▸ **What the task requires**
Return each line of the records below that contains the word "Calculator".

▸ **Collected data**
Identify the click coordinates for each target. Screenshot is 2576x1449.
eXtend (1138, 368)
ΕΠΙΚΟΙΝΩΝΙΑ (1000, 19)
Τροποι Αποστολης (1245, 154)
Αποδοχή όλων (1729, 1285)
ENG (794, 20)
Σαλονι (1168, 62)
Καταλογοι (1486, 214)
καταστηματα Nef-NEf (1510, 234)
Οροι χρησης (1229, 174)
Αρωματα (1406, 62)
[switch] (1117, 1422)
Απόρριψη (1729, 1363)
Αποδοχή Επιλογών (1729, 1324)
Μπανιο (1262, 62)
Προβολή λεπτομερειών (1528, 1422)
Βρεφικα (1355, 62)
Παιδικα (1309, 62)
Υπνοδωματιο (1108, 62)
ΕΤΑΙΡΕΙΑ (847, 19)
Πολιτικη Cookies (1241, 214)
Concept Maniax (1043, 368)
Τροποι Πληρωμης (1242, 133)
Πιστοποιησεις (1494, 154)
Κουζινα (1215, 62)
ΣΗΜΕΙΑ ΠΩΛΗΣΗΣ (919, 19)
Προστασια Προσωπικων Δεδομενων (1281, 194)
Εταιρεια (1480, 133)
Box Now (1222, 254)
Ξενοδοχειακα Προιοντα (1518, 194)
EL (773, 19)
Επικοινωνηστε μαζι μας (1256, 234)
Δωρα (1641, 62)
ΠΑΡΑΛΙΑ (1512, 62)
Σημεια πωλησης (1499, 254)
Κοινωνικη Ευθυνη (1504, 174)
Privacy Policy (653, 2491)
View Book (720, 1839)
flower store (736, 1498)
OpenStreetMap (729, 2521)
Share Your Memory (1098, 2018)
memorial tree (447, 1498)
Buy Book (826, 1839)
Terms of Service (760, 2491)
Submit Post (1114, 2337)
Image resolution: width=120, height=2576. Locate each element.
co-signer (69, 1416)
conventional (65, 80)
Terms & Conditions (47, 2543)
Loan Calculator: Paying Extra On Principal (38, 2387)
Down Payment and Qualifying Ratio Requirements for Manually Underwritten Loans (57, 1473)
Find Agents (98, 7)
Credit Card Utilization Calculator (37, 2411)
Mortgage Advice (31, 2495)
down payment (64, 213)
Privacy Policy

▸ **Solution to this exercise**
Loan Calculator: Paying Extra On Principal (38, 2387)
Credit Card Utilization Calculator (37, 2411)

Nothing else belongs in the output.